Starting point is 00:03:01 Hi, how you doing? Doing okay, trying to get myself together to go to the farm. How are you? Good, I'm sitting at the farm. It's hot today, and I just jumped off another call. But yeah, I'm excited to have this introduction with you. yes are you ready to record um i am recording i was about to mention that to you just so i could get the hello but i will i can pause recording while we talk about other stuff i'm i'm fine with you
Starting point is 00:03:40 recording okay great let me pull up the way that i intro the episode so bear with me for a minute while I read this script. Welcome to Seeds and Their People. I'm Owen Taylor, Seedkeeper and Farmer at True Love Seeds. We're a seed company offering ancestral seeds grown by farmers who preserve their beloved tastes of home for their diasporas and beyond through keeping seeds and their stories in community. This podcast is supported by True Love Seeds and by our listeners.
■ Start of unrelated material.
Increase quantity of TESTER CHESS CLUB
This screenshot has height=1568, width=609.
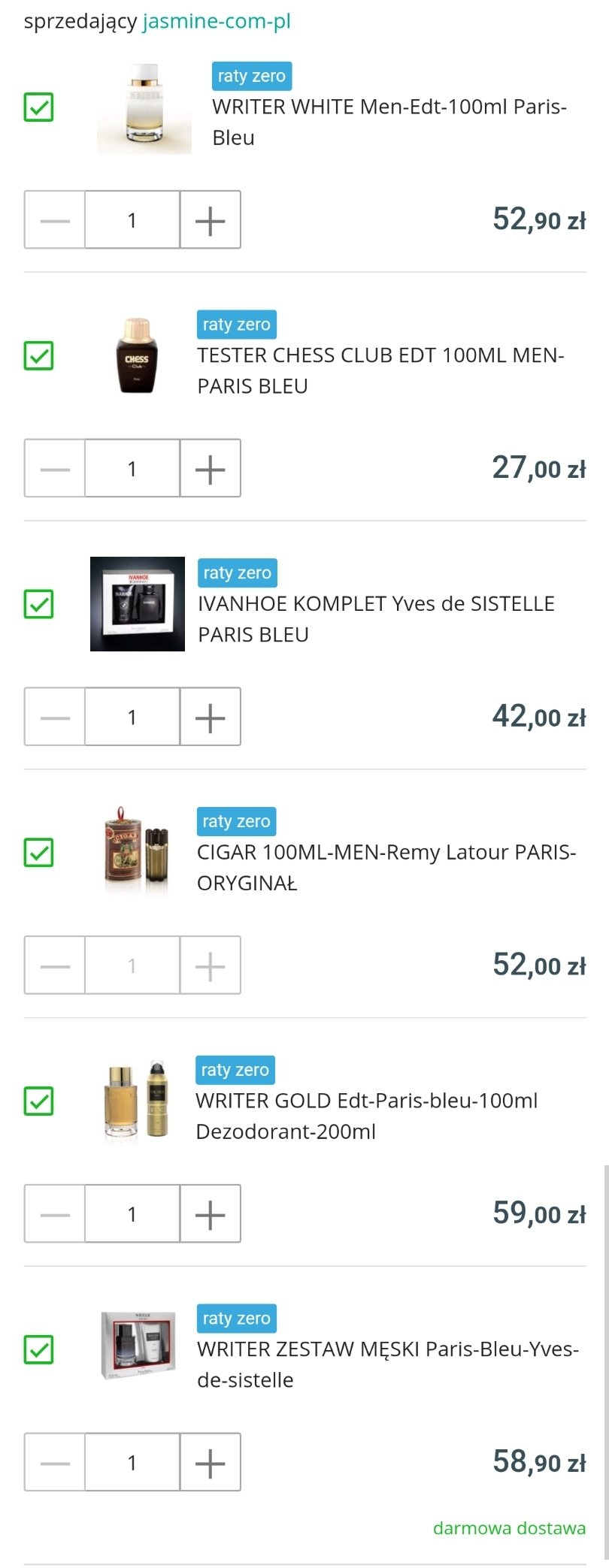coord(210,469)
Starting point is 00:04:17 Thank you so much to our Patreon members at patreon.com slash true love seeds who subscribe for as little as $1 per month to support this storytelling work. This episode features our seedkeeper friend and true love seeds grower Samma in California and an interview from January at her house in Oakland. A lot has changed since then in the world and in her work, so here she is to help introduce this episode and update us. Hey, Samma. Hello.
Starting point is 00:04:47 How's life out there? that's such a big question yeah uh god it's been a really difficult few weeks and we're all still trying to wrap our minds around what's happened and i'm i'm thinking part of that wrapping my mind around what's happened might also be happening on this call right now yeah totally To give folks context, because I realize I didn't say it in the intro, you're Iranian-American, and you grow Iranian crops at your farm and some of them for our catalog. So what's going on in the world is particularly, you know, a big deal for you and your family right now. How is your family doing? Thankfully, my family is okay.
Starting point is 00:05:44 Great. It was a really turbulent couple weeks where, you know, from moment to moment, it was good to hear from them. But there were also long gaps where communication was impossible. And with the effect that all of this has had on my body and my well-being, half a world away, I can't imagine the effect that. it's having on the people who actually have lived through it. But yeah, that week and a half was world-changing for me. It's the first time that I've lived through a major attack on my hometown. It's not the first time my hometown has seen this by far.
Starting point is 00:06:37 My mother lived through the Iran-Iraq War as a teenager. now her nieces have as well I lived through a similar experience although one was two weeks and one was eight years and we just don't know like what's to come and like what safety looks like and I think that's actually applies to
Starting point is 00:07:08 a lot of us around the world at this point Thank you for that. And I'm really glad to hear your family's okay for the most part, you know, right now. I mean, this feels so small compared to the magnitude of the world's violence right now, and especially in your hometown and Iran and Palestine. But, you know, we're going to launch into this episode. We recorded before this point about your beloved. plants and your community that you connect with through them. And I'm wondering what your farm and your work has meant to you in the last couple weeks, if it's changed at all or if there's anything that's kind of been important to you
Starting point is 00:07:59 as you go out to your farm and work in your community lately. The cadence and the magnitude of the farmwork. farm work has been the same and if anything it's slowed down with me as I've been processing what's happening and trying to be with my community and needing to prioritize other things a bunch of friends and I went to the farm last week and I took enough work for one person to do and five or six of us did it very slowly that was so ideal to be together and then also to go really slow and match the pace of like what we're able to do i have kind of set up my farming life to be part time this year and that's been a good choice as things keep being difficult and my body
Starting point is 00:09:16 in my mind need time but the plants are anyways and they're doing fine I need fine I need to learn how to trap gophers but they're doing fine um oh man yeah but i think the targeting of the nuclear facilities was really horrifying and um made it real that in a moment these forces that so aggressive and so beyond my personal control can render an entire loss of land uninhabitable both for its people and its plants and I remember thinking I didn't think the flavor of importance of me growing these plants half a world away would be potentially the flavor of these have escaped nuclear radiation and maybe it's all we will have of them for like generations which that just opened up a possibility to my very anxious mind last week Wow, that's deep and really lifts up the potential importance of, like, another level of the importance of, you know, seed keepers work in diaspora.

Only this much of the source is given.